§ Provided records
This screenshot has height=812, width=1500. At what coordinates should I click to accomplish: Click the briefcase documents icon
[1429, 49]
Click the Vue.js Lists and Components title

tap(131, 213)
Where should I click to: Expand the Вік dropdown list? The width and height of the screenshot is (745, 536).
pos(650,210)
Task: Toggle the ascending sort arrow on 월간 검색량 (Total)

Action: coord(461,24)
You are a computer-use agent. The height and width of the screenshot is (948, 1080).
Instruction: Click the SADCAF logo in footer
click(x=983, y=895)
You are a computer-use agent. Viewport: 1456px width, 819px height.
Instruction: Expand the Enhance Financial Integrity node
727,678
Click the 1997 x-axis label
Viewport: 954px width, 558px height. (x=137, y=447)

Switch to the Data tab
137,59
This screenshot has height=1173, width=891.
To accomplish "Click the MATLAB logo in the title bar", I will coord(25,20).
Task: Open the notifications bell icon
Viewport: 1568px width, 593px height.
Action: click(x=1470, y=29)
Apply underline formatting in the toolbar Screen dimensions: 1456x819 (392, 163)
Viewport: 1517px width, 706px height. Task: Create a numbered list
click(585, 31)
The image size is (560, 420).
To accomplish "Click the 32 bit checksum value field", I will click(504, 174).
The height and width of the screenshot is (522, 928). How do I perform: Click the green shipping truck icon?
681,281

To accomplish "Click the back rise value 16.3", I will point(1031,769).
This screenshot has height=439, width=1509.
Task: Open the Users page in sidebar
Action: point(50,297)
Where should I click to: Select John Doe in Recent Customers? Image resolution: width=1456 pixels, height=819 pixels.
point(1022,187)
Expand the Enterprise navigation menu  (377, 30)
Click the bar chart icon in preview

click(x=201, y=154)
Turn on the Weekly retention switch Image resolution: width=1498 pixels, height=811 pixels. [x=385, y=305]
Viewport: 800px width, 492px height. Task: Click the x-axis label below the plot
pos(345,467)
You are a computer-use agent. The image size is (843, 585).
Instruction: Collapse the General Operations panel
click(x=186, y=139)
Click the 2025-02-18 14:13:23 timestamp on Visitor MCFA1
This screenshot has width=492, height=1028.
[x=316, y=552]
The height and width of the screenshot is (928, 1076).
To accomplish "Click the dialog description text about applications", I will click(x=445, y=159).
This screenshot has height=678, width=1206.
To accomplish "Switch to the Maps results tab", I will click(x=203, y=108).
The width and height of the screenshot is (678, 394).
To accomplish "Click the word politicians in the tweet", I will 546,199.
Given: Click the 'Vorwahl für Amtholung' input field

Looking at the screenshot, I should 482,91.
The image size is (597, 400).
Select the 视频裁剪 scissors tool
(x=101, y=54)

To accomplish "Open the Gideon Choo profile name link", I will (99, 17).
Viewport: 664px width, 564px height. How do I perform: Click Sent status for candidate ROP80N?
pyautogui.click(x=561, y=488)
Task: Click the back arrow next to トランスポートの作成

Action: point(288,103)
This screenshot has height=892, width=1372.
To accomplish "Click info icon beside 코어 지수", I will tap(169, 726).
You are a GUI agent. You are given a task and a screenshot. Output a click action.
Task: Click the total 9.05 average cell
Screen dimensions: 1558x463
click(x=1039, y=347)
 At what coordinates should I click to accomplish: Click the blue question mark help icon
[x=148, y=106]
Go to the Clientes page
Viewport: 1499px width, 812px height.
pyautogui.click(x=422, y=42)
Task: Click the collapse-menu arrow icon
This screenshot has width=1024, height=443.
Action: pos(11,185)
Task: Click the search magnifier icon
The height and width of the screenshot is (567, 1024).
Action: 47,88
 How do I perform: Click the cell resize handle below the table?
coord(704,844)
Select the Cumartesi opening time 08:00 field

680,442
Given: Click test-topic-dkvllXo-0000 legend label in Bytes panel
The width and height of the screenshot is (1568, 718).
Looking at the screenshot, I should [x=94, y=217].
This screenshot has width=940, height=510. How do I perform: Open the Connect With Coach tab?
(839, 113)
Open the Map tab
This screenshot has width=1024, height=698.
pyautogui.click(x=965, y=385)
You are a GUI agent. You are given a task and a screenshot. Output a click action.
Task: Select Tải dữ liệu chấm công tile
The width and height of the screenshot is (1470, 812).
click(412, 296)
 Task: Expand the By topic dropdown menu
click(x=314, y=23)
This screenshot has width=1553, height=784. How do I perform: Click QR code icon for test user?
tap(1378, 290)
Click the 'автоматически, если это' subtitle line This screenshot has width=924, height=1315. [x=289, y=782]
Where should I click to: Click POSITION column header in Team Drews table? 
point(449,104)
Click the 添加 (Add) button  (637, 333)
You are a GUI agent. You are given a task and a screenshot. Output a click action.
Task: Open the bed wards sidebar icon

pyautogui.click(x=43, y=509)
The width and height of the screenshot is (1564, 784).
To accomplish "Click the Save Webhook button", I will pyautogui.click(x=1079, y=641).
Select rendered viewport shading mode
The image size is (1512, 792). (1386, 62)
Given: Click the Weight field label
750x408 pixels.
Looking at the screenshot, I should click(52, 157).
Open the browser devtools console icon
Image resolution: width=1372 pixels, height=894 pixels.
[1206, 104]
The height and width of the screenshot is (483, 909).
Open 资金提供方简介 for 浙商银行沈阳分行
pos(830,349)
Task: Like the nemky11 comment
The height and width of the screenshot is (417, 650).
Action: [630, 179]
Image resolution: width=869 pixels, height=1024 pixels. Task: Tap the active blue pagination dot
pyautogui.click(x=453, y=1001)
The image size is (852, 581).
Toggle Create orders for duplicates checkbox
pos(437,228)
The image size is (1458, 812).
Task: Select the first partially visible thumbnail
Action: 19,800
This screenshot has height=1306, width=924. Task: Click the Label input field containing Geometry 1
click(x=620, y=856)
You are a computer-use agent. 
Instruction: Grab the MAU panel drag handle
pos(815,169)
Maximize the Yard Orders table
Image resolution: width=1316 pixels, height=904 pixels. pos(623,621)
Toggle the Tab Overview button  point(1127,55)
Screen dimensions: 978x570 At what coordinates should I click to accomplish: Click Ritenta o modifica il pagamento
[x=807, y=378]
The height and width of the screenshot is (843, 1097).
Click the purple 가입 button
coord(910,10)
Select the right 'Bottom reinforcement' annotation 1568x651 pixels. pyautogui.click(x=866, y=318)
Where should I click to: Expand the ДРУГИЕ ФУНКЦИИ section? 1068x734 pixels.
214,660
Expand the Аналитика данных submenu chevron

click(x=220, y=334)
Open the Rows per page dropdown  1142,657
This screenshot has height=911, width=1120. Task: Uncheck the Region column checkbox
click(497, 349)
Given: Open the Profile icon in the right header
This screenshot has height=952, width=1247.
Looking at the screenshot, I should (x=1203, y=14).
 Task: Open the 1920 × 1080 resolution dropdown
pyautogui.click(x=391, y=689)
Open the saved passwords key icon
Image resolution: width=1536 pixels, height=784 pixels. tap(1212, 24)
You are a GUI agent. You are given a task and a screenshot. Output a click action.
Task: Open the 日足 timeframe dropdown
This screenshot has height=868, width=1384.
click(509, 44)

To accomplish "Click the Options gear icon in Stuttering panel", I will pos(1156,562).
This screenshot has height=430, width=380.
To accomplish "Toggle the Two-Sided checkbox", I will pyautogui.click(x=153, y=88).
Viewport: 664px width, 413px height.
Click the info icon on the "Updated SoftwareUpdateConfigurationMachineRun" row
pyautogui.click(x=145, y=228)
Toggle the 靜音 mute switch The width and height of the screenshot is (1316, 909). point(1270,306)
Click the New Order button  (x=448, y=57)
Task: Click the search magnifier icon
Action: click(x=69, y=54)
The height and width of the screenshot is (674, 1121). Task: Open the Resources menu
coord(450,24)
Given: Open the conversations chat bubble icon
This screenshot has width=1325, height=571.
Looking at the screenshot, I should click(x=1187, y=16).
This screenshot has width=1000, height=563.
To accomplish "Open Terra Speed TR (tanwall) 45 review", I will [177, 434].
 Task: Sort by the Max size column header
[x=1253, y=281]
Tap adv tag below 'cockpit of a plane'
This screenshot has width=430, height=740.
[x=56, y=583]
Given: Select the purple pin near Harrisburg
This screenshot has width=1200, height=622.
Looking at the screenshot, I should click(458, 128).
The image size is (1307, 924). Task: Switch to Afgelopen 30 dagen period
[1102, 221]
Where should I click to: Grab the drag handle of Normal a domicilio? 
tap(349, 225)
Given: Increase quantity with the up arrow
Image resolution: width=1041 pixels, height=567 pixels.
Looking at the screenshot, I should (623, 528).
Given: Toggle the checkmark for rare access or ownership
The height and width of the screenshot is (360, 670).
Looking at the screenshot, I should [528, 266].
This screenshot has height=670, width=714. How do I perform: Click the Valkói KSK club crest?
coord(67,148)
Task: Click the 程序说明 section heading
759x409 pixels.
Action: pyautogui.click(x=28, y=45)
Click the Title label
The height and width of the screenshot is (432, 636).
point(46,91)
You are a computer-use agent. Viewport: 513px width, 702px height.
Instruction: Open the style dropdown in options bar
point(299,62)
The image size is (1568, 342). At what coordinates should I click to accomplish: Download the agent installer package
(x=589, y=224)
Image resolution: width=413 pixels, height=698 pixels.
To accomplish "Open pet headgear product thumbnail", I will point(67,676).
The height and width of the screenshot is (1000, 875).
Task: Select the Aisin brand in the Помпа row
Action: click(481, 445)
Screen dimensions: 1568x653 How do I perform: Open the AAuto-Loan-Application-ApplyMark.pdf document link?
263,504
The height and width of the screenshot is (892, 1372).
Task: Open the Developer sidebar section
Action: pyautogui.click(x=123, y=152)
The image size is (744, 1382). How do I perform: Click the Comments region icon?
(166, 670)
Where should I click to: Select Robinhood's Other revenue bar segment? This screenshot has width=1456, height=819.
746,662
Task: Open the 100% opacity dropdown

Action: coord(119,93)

§ What needs to be done
Repeat the items verbatim, from the line with "Tap adv tag below 'cockpit of a plane'" up to and including the line with "Action: click(481, 445)".

§ Task answer
Tap adv tag below 'cockpit of a plane'
This screenshot has width=430, height=740.
[x=56, y=583]
Given: Select the purple pin near Harrisburg
This screenshot has width=1200, height=622.
Looking at the screenshot, I should click(458, 128).
The image size is (1307, 924). Task: Switch to Afgelopen 30 dagen period
[1102, 221]
Where should I click to: Grab the drag handle of Normal a domicilio? 
tap(349, 225)
Given: Increase quantity with the up arrow
Image resolution: width=1041 pixels, height=567 pixels.
Looking at the screenshot, I should (623, 528).
Given: Toggle the checkmark for rare access or ownership
The height and width of the screenshot is (360, 670).
Looking at the screenshot, I should [528, 266].
This screenshot has height=670, width=714. How do I perform: Click the Valkói KSK club crest?
coord(67,148)
Task: Click the 程序说明 section heading
759x409 pixels.
Action: pyautogui.click(x=28, y=45)
Click the Title label
The height and width of the screenshot is (432, 636).
point(46,91)
You are a computer-use agent. Viewport: 513px width, 702px height.
Instruction: Open the style dropdown in options bar
point(299,62)
The image size is (1568, 342). At what coordinates should I click to accomplish: Download the agent installer package
(x=589, y=224)
Image resolution: width=413 pixels, height=698 pixels.
To accomplish "Open pet headgear product thumbnail", I will point(67,676).
The height and width of the screenshot is (1000, 875).
Task: Select the Aisin brand in the Помпа row
Action: click(481, 445)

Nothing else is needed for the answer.